Thanks for the news! 

I would very much hope that Regner is able to produce the Climax with skew bevel gears! They seem to like a technological puzzle! The steam motor and gearbox looks a superb adaptation of what they already produce, and it would be a great pity if they did not carry that design prowess into the trucks. 

Clearly it would then also be great if they were to offer the trucks or at least the gears as a builders part. 

I have just bought a pair of Accucraft shay trucks, as I have limited time for building complex parts. My guess is that the shay trucks would save me about a year based on the time I am able to spend in a workshop. So I am quite happy to spend $300 dollars on that, while unhappy to spend $1500 on a Shay itself. Would be happy to buy a Graham Shay motor if they still made them............ I am looking to build two T-boilers in parallel for a Shay and a Climax........ 

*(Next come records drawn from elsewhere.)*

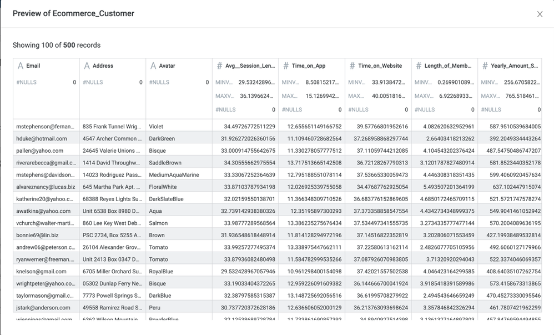Select the Avatar column header
Image resolution: width=554 pixels, height=335 pixels.
click(167, 66)
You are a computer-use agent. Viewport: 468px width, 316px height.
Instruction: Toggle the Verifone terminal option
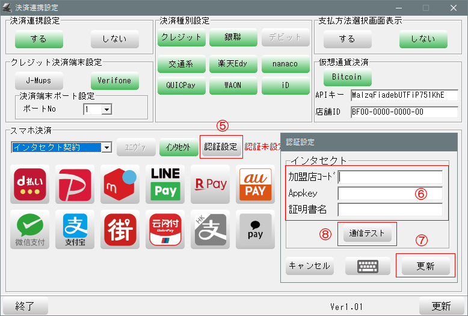tap(114, 80)
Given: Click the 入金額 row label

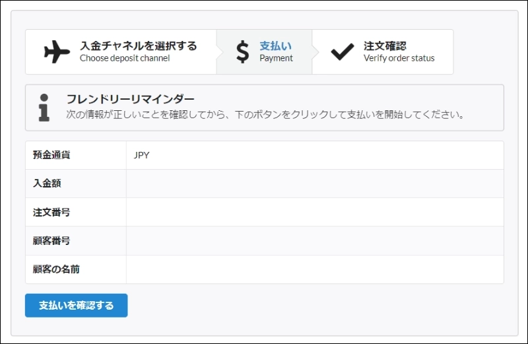Looking at the screenshot, I should [47, 184].
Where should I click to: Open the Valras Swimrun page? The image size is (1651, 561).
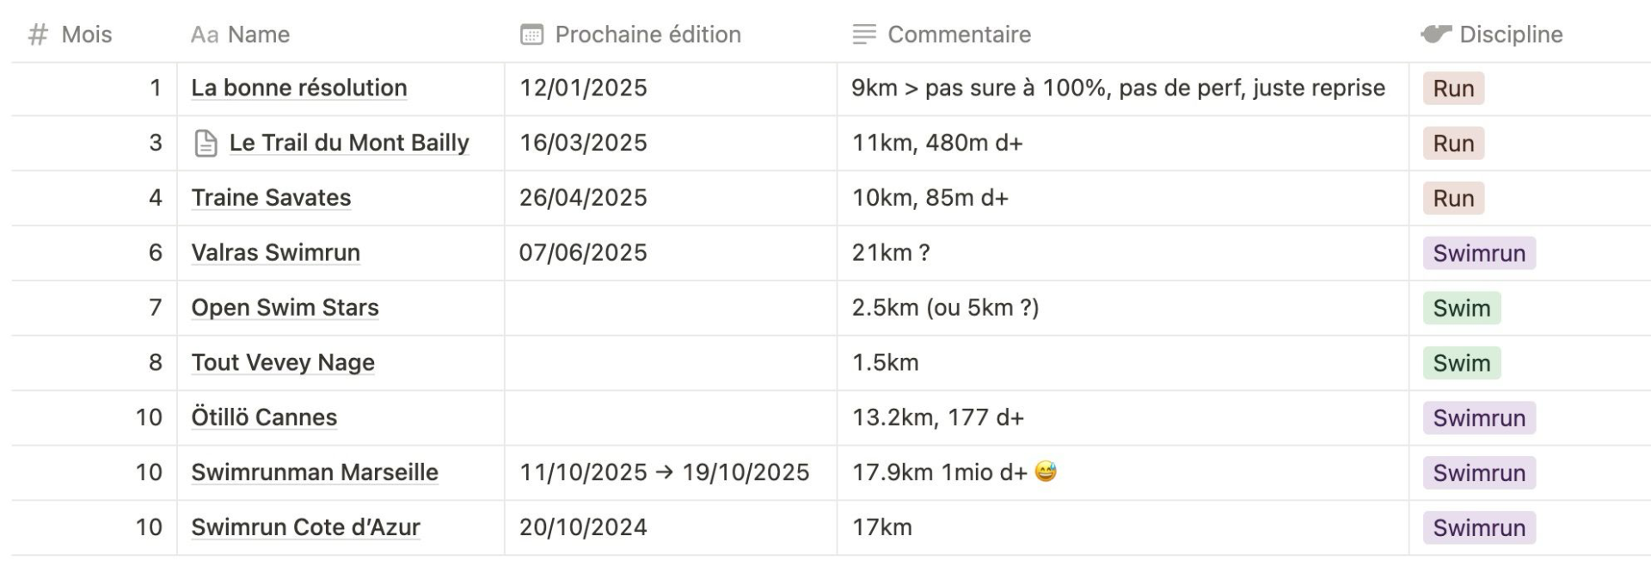[x=275, y=253]
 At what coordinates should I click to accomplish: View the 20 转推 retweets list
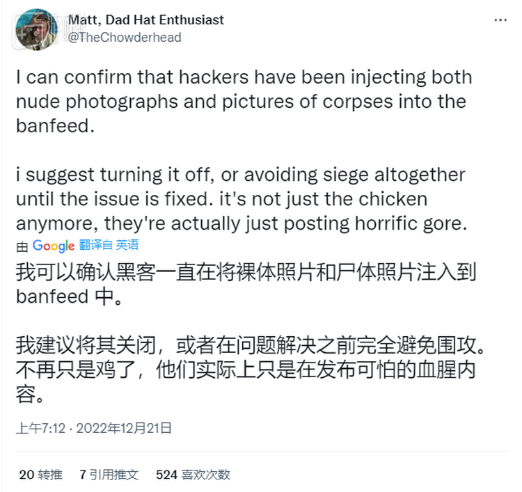pos(40,475)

So, following on from the earlier threads about Climax gears, if a dealer could persuade Herr Regner to run on a few extra correct Climax trucks or gears for the 'home builder' that might be a great help! I suggested it to Accucraft with no success so far......... I very much doubt I am going to be buying an expensive Climax kit in the wrong scale, and to a design I do not completely like, no matter how superb it is in concept. 

All best wishes, 

Chris


----------